**YOUR TASK**: Transcribe all records verbatim.

**DATA**:

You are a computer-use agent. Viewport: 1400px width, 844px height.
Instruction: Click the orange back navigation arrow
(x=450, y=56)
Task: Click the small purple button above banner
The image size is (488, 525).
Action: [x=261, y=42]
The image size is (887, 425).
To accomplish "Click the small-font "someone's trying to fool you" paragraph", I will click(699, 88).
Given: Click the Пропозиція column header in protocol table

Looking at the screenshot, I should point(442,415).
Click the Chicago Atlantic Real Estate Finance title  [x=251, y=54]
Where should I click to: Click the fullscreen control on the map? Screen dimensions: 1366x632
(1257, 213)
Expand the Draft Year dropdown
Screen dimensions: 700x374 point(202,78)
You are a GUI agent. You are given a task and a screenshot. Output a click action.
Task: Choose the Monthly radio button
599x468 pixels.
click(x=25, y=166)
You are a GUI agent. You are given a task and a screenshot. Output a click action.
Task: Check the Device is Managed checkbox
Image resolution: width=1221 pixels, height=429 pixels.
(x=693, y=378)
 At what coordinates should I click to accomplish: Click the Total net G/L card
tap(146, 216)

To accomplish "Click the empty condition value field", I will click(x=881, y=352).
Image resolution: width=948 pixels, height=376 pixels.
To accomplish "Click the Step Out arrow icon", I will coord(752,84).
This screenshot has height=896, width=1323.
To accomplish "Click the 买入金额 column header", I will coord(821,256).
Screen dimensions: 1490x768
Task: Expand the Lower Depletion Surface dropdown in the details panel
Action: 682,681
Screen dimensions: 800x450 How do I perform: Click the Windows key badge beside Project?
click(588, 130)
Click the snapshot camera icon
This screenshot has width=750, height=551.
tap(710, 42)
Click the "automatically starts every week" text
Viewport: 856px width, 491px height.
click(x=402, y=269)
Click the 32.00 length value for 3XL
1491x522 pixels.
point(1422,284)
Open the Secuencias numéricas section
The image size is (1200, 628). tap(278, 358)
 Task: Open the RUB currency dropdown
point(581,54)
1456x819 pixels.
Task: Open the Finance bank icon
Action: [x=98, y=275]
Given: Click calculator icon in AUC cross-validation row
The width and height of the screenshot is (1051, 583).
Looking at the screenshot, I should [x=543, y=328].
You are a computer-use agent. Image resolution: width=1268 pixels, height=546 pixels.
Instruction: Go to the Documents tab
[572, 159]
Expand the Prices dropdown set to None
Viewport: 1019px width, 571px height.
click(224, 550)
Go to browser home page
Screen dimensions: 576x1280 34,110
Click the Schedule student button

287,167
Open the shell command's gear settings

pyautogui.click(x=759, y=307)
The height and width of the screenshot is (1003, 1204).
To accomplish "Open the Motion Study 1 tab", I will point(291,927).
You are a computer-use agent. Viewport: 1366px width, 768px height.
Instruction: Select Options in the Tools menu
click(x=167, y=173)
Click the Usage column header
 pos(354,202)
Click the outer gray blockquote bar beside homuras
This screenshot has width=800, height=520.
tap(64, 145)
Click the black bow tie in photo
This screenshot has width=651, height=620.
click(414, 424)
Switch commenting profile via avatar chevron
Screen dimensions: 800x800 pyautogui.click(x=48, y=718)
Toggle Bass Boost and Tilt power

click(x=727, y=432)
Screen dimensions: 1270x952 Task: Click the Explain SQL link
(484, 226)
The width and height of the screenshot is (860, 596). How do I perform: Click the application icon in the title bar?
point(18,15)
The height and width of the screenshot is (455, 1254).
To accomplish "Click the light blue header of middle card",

**RESPONSE FOR THIS EXERCISE**:
You are a computer-use agent. Viewport: 1400px width, 844px height.
Instruction: Click the orange back navigation arrow
(x=450, y=56)
Task: Click the small purple button above banner
The image size is (488, 525).
Action: [x=261, y=42]
The image size is (887, 425).
To accomplish "Click the small-font "someone's trying to fool you" paragraph", I will click(699, 88).
Given: Click the Пропозиція column header in protocol table

Looking at the screenshot, I should point(442,415).
Click the Chicago Atlantic Real Estate Finance title  [x=251, y=54]
Where should I click to: Click the fullscreen control on the map? Screen dimensions: 1366x632
(1257, 213)
Expand the Draft Year dropdown
Screen dimensions: 700x374 point(202,78)
You are a GUI agent. You are given a task and a screenshot. Output a click action.
Task: Choose the Monthly radio button
599x468 pixels.
click(x=25, y=166)
You are a GUI agent. You are given a task and a screenshot. Output a click action.
Task: Check the Device is Managed checkbox
Image resolution: width=1221 pixels, height=429 pixels.
(x=693, y=378)
 At what coordinates should I click to accomplish: Click the Total net G/L card
tap(146, 216)

To accomplish "Click the empty condition value field", I will click(x=881, y=352).
Image resolution: width=948 pixels, height=376 pixels.
To accomplish "Click the Step Out arrow icon", I will coord(752,84).
This screenshot has height=896, width=1323.
To accomplish "Click the 买入金额 column header", I will coord(821,256).
Screen dimensions: 1490x768
Task: Expand the Lower Depletion Surface dropdown in the details panel
Action: 682,681
Screen dimensions: 800x450 How do I perform: Click the Windows key badge beside Project?
click(588, 130)
Click the snapshot camera icon
This screenshot has width=750, height=551.
tap(710, 42)
Click the "automatically starts every week" text
Viewport: 856px width, 491px height.
click(x=402, y=269)
Click the 32.00 length value for 3XL
1491x522 pixels.
point(1422,284)
Open the Secuencias numéricas section
The image size is (1200, 628). tap(278, 358)
 Task: Open the RUB currency dropdown
point(581,54)
1456x819 pixels.
Task: Open the Finance bank icon
Action: [x=98, y=275]
Given: Click calculator icon in AUC cross-validation row
The width and height of the screenshot is (1051, 583).
Looking at the screenshot, I should [x=543, y=328].
You are a computer-use agent. Image resolution: width=1268 pixels, height=546 pixels.
Instruction: Go to the Documents tab
[572, 159]
Expand the Prices dropdown set to None
Viewport: 1019px width, 571px height.
click(224, 550)
Go to browser home page
Screen dimensions: 576x1280 34,110
Click the Schedule student button

287,167
Open the shell command's gear settings

pyautogui.click(x=759, y=307)
The height and width of the screenshot is (1003, 1204).
To accomplish "Open the Motion Study 1 tab", I will point(291,927).
You are a computer-use agent. Viewport: 1366px width, 768px height.
Instruction: Select Options in the Tools menu
click(x=167, y=173)
Click the Usage column header
 pos(354,202)
Click the outer gray blockquote bar beside homuras
This screenshot has width=800, height=520.
tap(64, 145)
Click the black bow tie in photo
This screenshot has width=651, height=620.
click(414, 424)
Switch commenting profile via avatar chevron
Screen dimensions: 800x800 pyautogui.click(x=48, y=718)
Toggle Bass Boost and Tilt power

click(x=727, y=432)
Screen dimensions: 1270x952 Task: Click the Explain SQL link
(484, 226)
The width and height of the screenshot is (860, 596). How do I perform: Click the application icon in the title bar?
point(18,15)
The height and width of the screenshot is (455, 1254).
To accomplish "Click the light blue header of middle card",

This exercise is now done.